Squirrel on fence, wildlife

Naturally, animals often take advantage of an existing structural weakness to find a safe home for their families. By not addressing the structural weaknesses themselves, these harmful solutions described above do nothing to prevent other animals from quickly taking up residence in, around, and under homes and businesses.  

The good news is that alternative, non-lethal techniques exist that utilize the animal’s biology and natural habits to evict and exclude wildlife. With the right information and supplies, you may be able to resolve conflicts with wildlife yourself by addressing structural weaknesses in your home or business. 

If you need to hire a wildlife-removal professional, find one that uses humane, effective practices. Ask the company for an inspection and written estimate. During the on-site inspection, ask that they identify:  
1. The animals using the structure,
2. All of the existing entry points as well as any potential entry points,
3. Whether or not there are offspring, and
4. The process by which the company determined the answers to these questions.

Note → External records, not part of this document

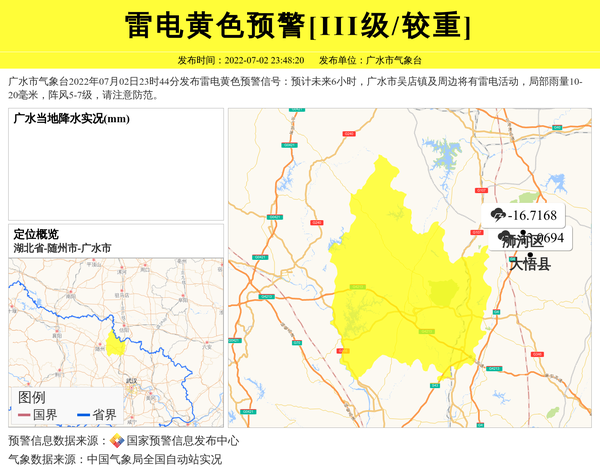
Task: Click the red 国界 legend line
Action: [23, 415]
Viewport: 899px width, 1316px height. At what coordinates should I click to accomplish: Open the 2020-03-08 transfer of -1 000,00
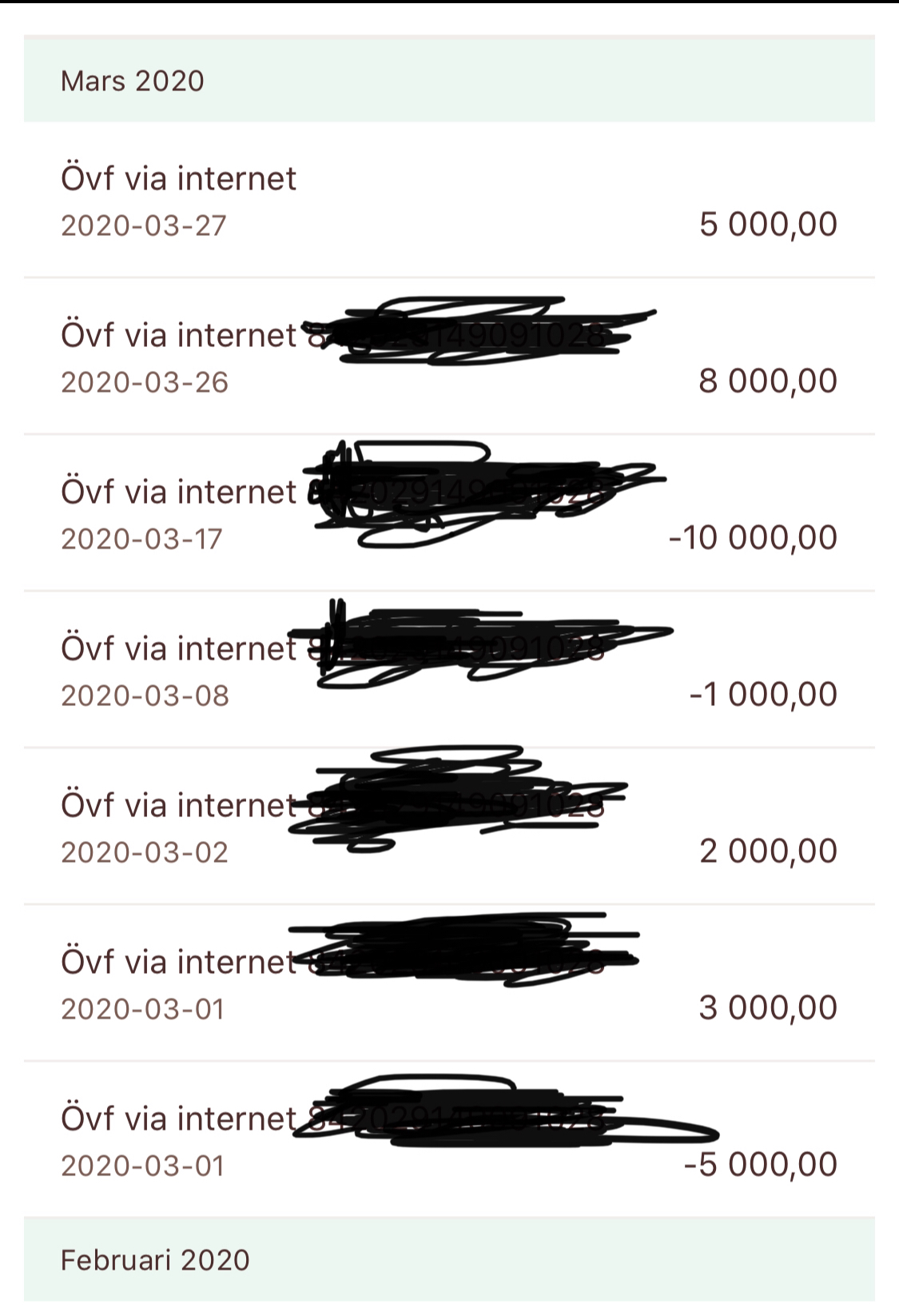click(x=449, y=670)
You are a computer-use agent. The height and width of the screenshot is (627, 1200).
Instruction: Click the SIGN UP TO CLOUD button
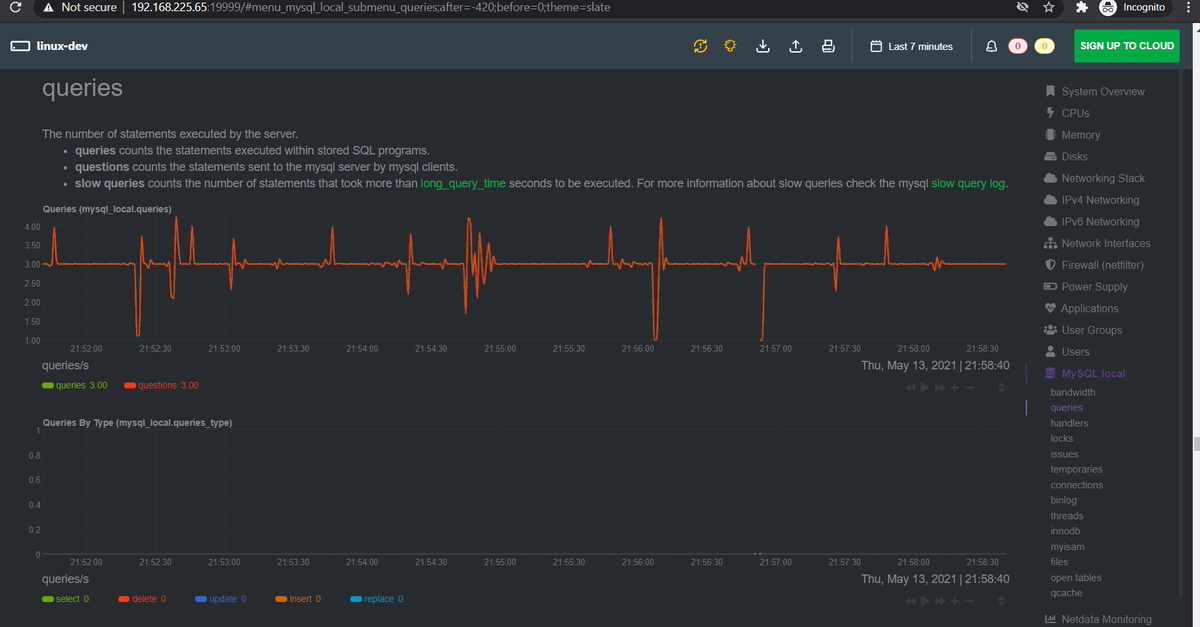pyautogui.click(x=1126, y=45)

Groundhog on grass, wildlife

Companies should provide pictures to explain how the animal is using a structure and what needs to be repaired to ensure that the structure is wildlife-proof. Request specific details about how the intrusion or problem will be resolved and how the animals will be treated in the process. Will the animal be killed and, if so, why? Are there offspring that will be orphaned or abandoned? Will the company’s proposed method be a band-aid solution or actually resolve the problem for the long-term?

If an animal is inside a structure, insist on the use of guaranteed eviction strategies such as one-way doors. Make sure that the company provides a full range of animal-proofing/exclusion services that carry at least a one-year guarantee against re-entry.

Look for companies such as SCRAM! that are willing to take the extra time and effort to not only help property owners, but also help the animals. There exist safe, effective, and humane methods which safeguard the owner’s property while protecting the animals and maintaining a peaceful co-existence.